Okay, okay. I consistently and loudly complain about a lot of Tony LaRussa’s moves, moves that seem to less and less reflect a statistical basis for the determination for the move. Moves I think have begun to cost the Cardinals more games than it’s winning us. However, being harsh in my complaints, I try to be quick with the praise when there is a brilliant move.
That said, last night’s pre-game decision to scratch Kyle McClellan
from his scheduled start to give the ball to Miguel Batista
was brilliant. The plan was for Batista to start the game, which was expected to have an early rain delay, and then save McClellan to come in after the rain delay. For the Cardinals, it worked out beautifully. Six pitches into the game, the umpires called a rain delay.
When the game resumed, in came McClellan, who threw 6 good innings and Edinson Volquez
, the scheduled Reds starter, didn’t throw a single pitch as the Reds had to go to their bullpen right off the bat and then ask them for 9 innings.

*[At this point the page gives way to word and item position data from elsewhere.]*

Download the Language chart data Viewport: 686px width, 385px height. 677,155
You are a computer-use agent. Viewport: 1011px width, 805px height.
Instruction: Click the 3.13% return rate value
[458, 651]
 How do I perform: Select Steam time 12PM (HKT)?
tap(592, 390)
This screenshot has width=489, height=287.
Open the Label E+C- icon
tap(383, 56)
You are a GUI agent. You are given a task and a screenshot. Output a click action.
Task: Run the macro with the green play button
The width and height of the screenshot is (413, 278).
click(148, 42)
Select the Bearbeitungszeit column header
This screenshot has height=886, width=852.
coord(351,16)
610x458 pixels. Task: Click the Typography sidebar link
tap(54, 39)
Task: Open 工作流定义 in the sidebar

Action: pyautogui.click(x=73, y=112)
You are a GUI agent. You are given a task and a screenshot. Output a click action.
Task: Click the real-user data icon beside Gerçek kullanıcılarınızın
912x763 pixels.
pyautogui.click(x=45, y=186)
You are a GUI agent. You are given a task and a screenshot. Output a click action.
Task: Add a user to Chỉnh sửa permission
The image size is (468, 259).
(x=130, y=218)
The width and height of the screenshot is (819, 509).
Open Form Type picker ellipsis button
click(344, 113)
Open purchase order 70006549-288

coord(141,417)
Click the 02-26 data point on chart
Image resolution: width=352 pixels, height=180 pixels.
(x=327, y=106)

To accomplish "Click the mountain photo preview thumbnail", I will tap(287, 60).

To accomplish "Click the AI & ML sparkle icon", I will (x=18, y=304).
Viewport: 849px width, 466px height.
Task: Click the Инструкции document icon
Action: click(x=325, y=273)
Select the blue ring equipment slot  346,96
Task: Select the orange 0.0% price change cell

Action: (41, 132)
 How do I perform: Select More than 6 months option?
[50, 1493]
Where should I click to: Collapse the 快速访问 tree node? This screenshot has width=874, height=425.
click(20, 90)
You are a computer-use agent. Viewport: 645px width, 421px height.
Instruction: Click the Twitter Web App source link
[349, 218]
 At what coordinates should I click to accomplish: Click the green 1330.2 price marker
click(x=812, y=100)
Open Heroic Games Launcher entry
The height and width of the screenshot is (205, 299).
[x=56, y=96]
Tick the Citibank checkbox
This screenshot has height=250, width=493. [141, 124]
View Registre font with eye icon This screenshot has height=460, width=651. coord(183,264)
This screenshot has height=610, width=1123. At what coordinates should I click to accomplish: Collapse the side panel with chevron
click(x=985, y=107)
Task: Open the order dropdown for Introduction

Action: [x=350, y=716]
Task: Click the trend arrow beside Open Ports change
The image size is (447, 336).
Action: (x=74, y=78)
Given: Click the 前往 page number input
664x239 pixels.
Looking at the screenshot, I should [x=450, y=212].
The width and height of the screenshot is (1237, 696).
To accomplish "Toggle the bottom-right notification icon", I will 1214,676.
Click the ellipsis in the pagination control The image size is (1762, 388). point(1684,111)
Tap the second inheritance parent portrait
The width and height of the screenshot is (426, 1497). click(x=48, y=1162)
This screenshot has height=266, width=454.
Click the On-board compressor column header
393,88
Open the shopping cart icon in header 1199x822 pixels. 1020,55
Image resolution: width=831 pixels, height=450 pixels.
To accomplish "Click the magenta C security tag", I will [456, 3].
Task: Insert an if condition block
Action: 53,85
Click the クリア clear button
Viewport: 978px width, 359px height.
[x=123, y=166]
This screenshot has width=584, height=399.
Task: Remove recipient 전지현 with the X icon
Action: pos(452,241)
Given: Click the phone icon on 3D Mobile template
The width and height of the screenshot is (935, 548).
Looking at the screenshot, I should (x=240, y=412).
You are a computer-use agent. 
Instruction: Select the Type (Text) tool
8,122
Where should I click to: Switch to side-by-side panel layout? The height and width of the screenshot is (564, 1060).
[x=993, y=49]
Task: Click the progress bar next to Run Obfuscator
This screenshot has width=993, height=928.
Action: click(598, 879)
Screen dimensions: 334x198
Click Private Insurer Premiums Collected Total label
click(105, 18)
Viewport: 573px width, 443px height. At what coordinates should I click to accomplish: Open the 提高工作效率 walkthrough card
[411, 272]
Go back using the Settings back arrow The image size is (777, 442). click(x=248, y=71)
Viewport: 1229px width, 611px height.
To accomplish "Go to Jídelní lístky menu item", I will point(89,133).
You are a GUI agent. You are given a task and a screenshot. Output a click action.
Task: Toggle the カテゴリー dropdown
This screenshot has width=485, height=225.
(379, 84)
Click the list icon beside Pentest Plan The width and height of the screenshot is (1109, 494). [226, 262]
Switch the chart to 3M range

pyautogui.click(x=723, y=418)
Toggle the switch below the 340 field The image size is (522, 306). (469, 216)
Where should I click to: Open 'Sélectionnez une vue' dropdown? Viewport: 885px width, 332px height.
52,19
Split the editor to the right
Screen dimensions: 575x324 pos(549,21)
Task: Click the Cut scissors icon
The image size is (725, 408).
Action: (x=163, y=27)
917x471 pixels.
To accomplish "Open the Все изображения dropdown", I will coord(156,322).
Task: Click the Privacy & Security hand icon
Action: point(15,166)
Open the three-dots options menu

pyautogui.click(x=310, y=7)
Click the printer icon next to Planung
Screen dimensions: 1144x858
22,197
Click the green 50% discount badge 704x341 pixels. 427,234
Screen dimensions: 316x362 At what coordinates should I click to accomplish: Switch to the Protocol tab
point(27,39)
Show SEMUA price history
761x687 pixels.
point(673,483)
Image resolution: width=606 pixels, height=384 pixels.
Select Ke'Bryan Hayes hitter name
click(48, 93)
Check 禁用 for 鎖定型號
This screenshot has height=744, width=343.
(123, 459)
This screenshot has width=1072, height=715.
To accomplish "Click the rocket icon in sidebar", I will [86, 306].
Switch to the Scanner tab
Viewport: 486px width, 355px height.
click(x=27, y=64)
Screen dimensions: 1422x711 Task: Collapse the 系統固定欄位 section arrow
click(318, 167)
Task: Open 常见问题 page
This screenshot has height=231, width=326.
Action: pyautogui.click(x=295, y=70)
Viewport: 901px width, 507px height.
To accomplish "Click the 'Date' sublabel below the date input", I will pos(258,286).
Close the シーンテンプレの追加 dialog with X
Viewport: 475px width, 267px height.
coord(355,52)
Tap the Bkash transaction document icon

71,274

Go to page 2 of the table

For the Cardinals offense, they put 13 men on base in the first 5 innings of the game, but failed to poke a hole in the Reds, yet still scored enough to win. Daniel Descalso was the only offensive player with an at bat to fail to get a hit for the Cardinals.
The bullpen also turned in a great effort. Eduardo Sanchez got his first real test as he appears to be the team’s current 7th inning guy. Sanchez came in after McClellan allowed two batters to get on base in the seventh inning. It was Sanchez’s first pressured position. He walked one, but only allowed one of the two base runners to score, handing the ball to Jason Motte in the eighth with the lead still intact. Motte allowed two hits and got two outs before handing the ball to Mitchell Boggs for the chance at the four out save.